Cos'è l'esistenza se non l'essere chiamati all'incontro glorioso? Il cristiano
è già eternità beata, perché la Trinità vive veramente dentro di lui. La Trinità
è il nostro respiro e allora dovremmo imparare a leggere la storia. Perché la
vita? Perché morire? Perché vogliamo vedere, vogliamo entrare in quella
intimità divina che è il senso portante della nostra esistenza. È vero, l’uomo ha
paura davanti alla sofferenza che la morte comporta, ma il Vivente è dentro di
noi. Quando un bambino viene concepito, ha inizio un'avventura i cui
protagonisti sono il Padre, il Figlio e lo Spirito Santo. Dio è fedele alla vita
e il morire è il cambiamento del modo di vivere: da una vita contingente, che è
lasciata alla tomba, a una vita personale, che spazia sull'infinito di Dio.
Se entriamo in questa visione, ogni respiro ci dà
forza, vita e speranza. È quello che abbiamo pregato nel responsorio dopo la
prima lettura: “Ci sazieremo, Signore,
contemplando il tuo volto”. Il contemplare è una attrazione, è il desiderio
più profondo del cuore dell'uomo di giungere alla pienezza nella quale saremo
saziati.
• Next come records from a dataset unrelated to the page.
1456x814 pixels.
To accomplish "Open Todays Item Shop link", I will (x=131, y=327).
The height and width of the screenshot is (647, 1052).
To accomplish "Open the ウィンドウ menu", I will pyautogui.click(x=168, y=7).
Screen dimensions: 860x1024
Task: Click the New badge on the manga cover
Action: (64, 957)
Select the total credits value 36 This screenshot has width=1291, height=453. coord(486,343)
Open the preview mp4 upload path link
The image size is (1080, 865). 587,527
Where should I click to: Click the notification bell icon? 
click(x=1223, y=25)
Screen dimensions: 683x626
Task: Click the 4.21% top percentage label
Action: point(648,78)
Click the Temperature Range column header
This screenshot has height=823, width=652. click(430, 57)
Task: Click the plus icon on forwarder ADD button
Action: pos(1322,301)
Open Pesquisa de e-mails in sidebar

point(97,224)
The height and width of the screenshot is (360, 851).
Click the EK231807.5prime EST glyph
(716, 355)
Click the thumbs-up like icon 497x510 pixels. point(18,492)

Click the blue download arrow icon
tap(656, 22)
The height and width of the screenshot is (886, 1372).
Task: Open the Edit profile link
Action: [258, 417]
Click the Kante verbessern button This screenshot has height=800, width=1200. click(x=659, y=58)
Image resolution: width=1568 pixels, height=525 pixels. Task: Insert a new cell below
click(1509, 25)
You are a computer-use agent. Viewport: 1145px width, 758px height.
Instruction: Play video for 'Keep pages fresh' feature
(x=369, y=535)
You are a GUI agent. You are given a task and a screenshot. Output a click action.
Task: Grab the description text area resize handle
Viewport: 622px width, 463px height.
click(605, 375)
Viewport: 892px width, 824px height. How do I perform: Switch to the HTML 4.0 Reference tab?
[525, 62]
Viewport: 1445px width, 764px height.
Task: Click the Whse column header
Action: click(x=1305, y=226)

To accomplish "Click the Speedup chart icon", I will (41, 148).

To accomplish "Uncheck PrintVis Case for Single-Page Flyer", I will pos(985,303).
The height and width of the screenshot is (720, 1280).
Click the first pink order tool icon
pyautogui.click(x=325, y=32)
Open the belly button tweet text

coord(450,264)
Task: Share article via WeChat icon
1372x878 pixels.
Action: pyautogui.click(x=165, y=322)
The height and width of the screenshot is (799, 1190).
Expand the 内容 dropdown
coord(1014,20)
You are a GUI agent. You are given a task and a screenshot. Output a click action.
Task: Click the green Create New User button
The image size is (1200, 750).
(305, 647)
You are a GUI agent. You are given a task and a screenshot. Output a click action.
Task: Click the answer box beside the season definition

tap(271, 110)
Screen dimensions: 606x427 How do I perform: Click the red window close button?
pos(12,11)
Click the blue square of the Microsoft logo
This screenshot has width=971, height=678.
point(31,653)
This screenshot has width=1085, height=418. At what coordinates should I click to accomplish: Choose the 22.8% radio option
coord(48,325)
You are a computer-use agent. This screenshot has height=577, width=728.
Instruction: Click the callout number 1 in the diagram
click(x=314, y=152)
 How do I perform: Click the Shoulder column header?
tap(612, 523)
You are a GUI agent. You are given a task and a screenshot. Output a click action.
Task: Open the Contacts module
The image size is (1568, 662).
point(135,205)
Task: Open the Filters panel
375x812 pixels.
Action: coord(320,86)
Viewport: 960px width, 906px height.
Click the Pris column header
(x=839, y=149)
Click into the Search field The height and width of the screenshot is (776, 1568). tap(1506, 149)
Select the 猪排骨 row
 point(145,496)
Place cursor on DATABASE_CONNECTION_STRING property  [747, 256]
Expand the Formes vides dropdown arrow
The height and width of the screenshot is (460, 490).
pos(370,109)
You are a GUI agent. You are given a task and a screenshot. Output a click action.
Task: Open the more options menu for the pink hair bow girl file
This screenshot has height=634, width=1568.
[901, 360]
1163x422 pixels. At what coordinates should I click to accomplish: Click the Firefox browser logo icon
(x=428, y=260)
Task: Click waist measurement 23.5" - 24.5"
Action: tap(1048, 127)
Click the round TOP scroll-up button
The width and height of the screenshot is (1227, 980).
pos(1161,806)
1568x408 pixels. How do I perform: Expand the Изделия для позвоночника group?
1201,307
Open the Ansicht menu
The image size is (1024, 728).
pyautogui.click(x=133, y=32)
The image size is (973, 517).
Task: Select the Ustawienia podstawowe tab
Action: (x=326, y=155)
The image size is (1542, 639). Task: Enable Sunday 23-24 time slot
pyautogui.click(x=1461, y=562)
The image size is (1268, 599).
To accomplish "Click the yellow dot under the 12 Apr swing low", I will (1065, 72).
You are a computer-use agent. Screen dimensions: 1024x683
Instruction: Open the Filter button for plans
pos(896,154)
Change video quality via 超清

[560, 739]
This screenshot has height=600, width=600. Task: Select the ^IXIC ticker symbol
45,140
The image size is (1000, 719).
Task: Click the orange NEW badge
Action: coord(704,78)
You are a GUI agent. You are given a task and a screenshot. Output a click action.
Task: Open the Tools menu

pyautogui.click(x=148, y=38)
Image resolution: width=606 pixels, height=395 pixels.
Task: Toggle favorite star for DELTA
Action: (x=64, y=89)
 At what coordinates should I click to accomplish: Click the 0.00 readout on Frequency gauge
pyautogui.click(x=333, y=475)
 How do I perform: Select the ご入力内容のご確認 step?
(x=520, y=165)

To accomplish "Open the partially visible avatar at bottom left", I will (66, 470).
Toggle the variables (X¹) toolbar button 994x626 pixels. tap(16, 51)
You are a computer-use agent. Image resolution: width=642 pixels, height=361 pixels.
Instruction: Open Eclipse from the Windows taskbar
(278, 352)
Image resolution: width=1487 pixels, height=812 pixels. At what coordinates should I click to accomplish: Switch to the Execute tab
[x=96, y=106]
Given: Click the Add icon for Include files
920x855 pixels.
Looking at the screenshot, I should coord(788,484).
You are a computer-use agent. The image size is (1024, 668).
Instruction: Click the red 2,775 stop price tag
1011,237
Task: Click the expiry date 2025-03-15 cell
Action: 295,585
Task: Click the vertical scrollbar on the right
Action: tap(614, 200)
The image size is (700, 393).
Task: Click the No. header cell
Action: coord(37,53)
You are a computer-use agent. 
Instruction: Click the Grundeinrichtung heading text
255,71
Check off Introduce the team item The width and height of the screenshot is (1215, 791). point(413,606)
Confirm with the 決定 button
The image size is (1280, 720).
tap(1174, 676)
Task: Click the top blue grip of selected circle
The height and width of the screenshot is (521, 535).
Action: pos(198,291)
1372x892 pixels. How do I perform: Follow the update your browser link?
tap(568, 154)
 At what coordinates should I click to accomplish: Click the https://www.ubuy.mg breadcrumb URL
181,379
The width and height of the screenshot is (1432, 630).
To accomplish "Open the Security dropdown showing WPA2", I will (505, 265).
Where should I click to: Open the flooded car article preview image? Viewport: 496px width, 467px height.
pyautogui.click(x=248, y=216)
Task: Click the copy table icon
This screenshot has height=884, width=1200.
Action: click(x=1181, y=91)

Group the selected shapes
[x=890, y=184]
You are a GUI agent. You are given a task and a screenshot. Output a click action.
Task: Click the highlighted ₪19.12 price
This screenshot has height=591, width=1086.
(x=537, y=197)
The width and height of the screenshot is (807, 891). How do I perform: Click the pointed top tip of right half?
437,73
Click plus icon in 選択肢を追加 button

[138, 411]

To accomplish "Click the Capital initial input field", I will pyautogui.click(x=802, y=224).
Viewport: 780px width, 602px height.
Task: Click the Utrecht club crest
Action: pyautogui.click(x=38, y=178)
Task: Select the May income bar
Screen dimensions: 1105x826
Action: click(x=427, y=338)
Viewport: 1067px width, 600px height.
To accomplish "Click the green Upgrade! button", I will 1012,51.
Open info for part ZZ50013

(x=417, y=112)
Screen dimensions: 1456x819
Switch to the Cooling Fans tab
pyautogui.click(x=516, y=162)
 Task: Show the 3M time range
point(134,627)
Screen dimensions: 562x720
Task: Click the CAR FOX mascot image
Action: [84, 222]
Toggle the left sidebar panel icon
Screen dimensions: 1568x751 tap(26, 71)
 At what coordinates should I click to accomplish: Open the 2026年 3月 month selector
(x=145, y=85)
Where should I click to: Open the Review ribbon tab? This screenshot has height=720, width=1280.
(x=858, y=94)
Morendo diremo: “Finalmente il compimento luminoso della nostra vita!”
E allora credo che Gesù questa mattina ci voglia stimolare a leggere in questo
orizzonte la nostra storia. In Giovanni, Gesù ci ha detto: “Io sono la risurrezione e la vita”, “Io
sono il respiro del tuo esistere”. Tutto questo non è un'ipotesi di lavoro, perché
Gesù ha voluto rimanere nell'Eucaristia, in quel pane e in quel vino, perché
siamo continuamente stimolati da questo desiderio: contemplare il suo volto per
sempre. Noi qui lo vediamo nei segni, lo vediamo nei linguaggi della storia,
che non saziano il nostro cuore. Il Signore in noi ci dice: “Vai al di là, trascendi. Quando mangerai
quel pane quel vino, cresca in te il desiderio di essere associato al banchetto
della vita. Beati gli invitati alla cena delle nozze dell'Agnello”, il
banchetto glorioso che sazierà eternamente le nostre persone. Una simile
beatitudine non ha confini e ci avvolgerà per tutta l'eternità beata. L'Eucaristia
è il desiderio compiuto: mangiare la gloria del Signore. Ecco perché Gesù nel
Vangelo è stato molto chiaro: il valore dell'esistenza non è sposarsi o non
sposarsi, quello è contingente, è una vocazione storica. La bellezza della vita
è entrare in questa visione, che l'Eucaristia ci richiama continuamente, perché
il Signore entra in noi, ravviva in noi la sua reale presenza, il cuore spazia verso
quell'incontro glorioso, quando la Trinità ci avvolgerà nella sua gloria e
saremo come angeli che cantano l'eternità nella notte. Questa sia la nostra
forza, il nostro sorriso interiore, il coraggio di dire grazie al Signore del
dono della vita, anche nell’evento tragico del morire. E sarà un grazie perenne,
che scaturisce da un cuore innamorato e da un cuore intelligente: le nostre persone
saranno nella gloria che è l'eternità beata.